If Portland and Multnomah County police were hesitant to accept that they might have to form a task force of their own, no one could blame them. It’s an old joke among homicide detectives that, given a “loser” case, they might just drag the body over a county or state line and let some other department solve the crime. With all the hassles the Washington investigators had endured over the past five years with the Green River case, no other jurisdiction envied them.

Meanwhile, prostitutes had begun to disappear from the streets of Vancouver, British Columbia—only a four-hour drive north of Seattle. Indeed, the whole West Coast seemed to be riddled by the newest identifiable scourge known in criminal history: the serial killer. And Portland was having its own siege. By midsummer 1987, more prostitutes were missing in Portland. The incident reports sounded all too familiar. One young woman was picked up as she walked toward a 7-Eleven to buy cigarettes. The male driver looked innocuous and seemed quite pleasant.
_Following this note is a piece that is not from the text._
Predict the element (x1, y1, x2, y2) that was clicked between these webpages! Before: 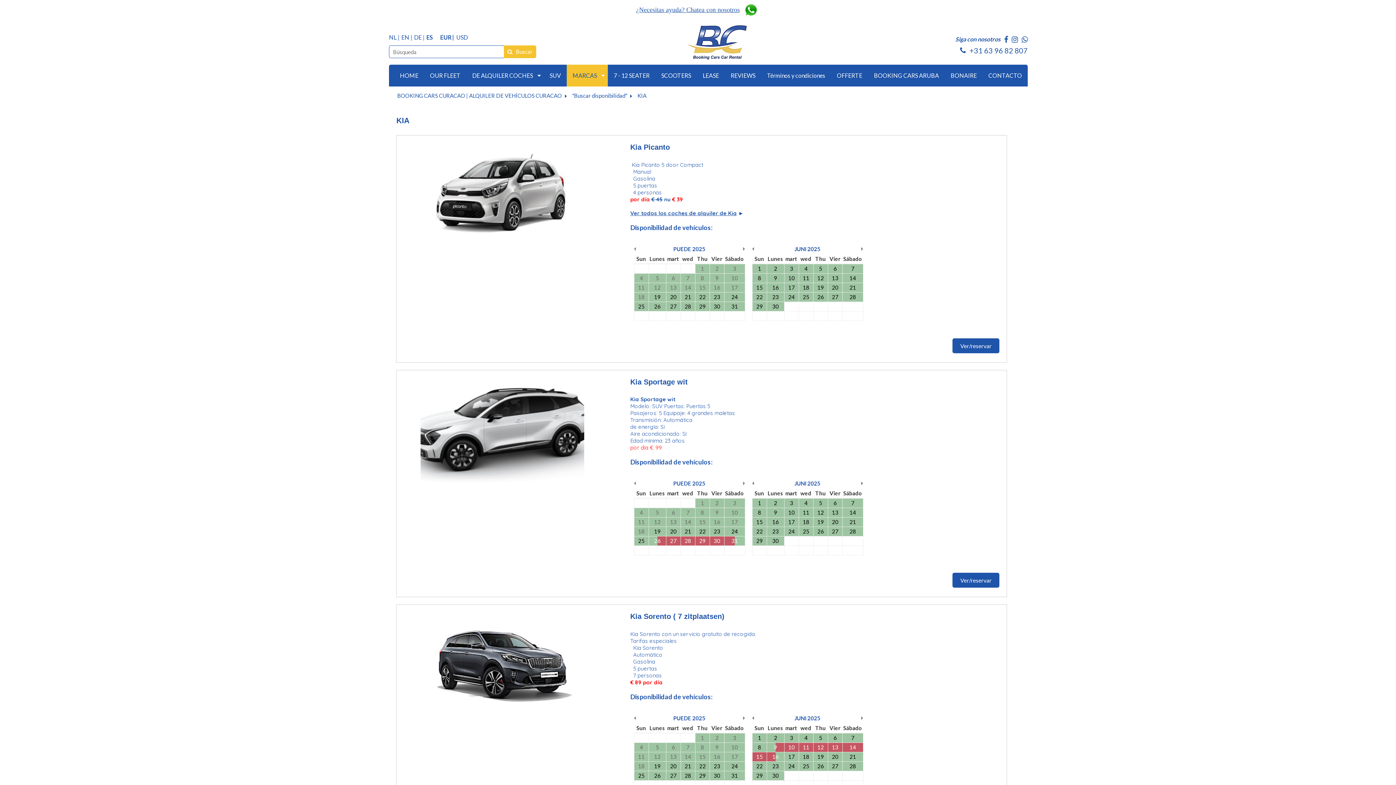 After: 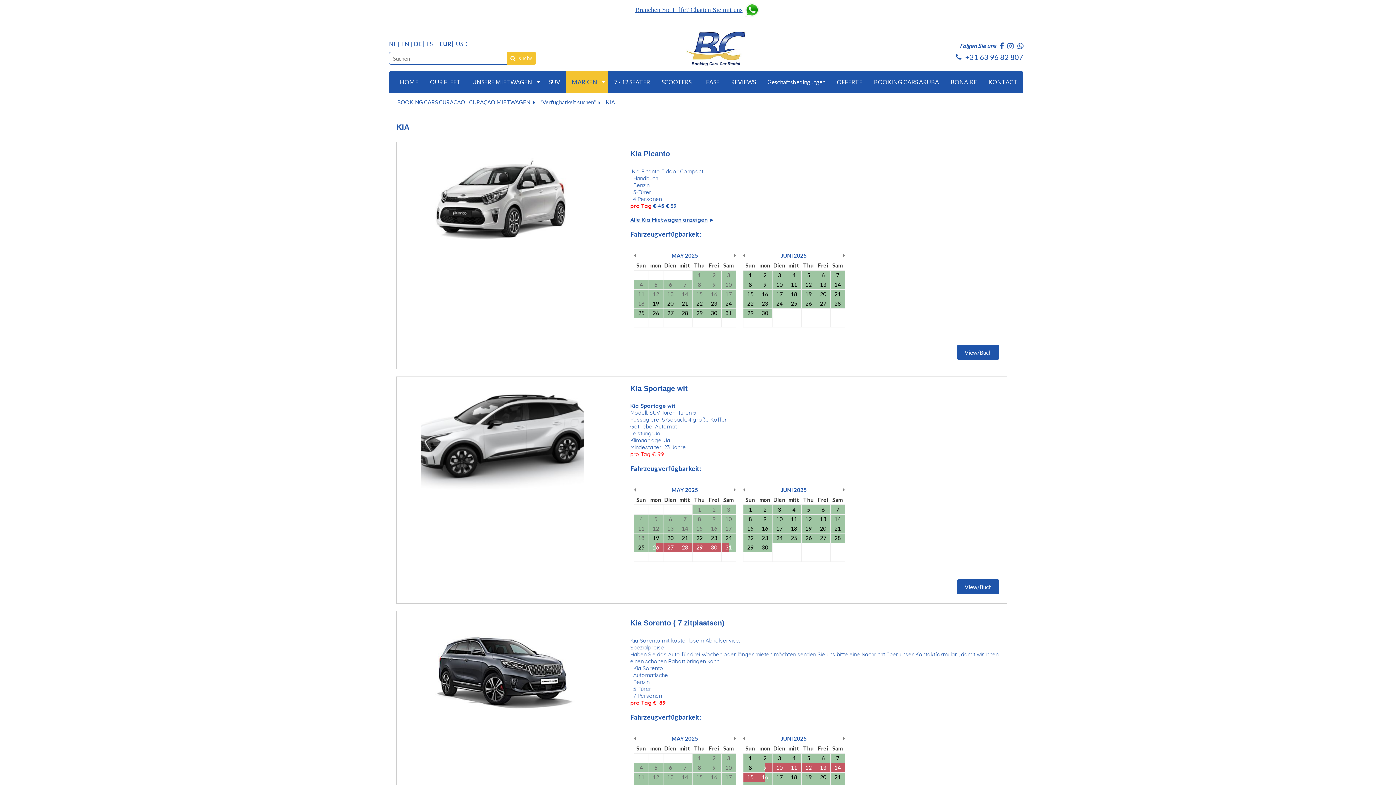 Action: bbox: (414, 33, 421, 40) label: DE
However, he drove past her neighborhood, and as they left the urban area, he tromped hard on his accelerator and told her that he had always wanted to take a woman into the woods, tie her up, and have sex with her. As he hit speeds near sixty miles an hour, she decided to take a chance. Anything would be preferable to being alone with this man who was clearly dangerous. She brought her elbow down on the door handle and tumbled out of the moving car. She hit the road hard. Although she was badly injured and bleeding from “road rash,” she was alive when a truck driver found her lying on the highway and called for an ambulance.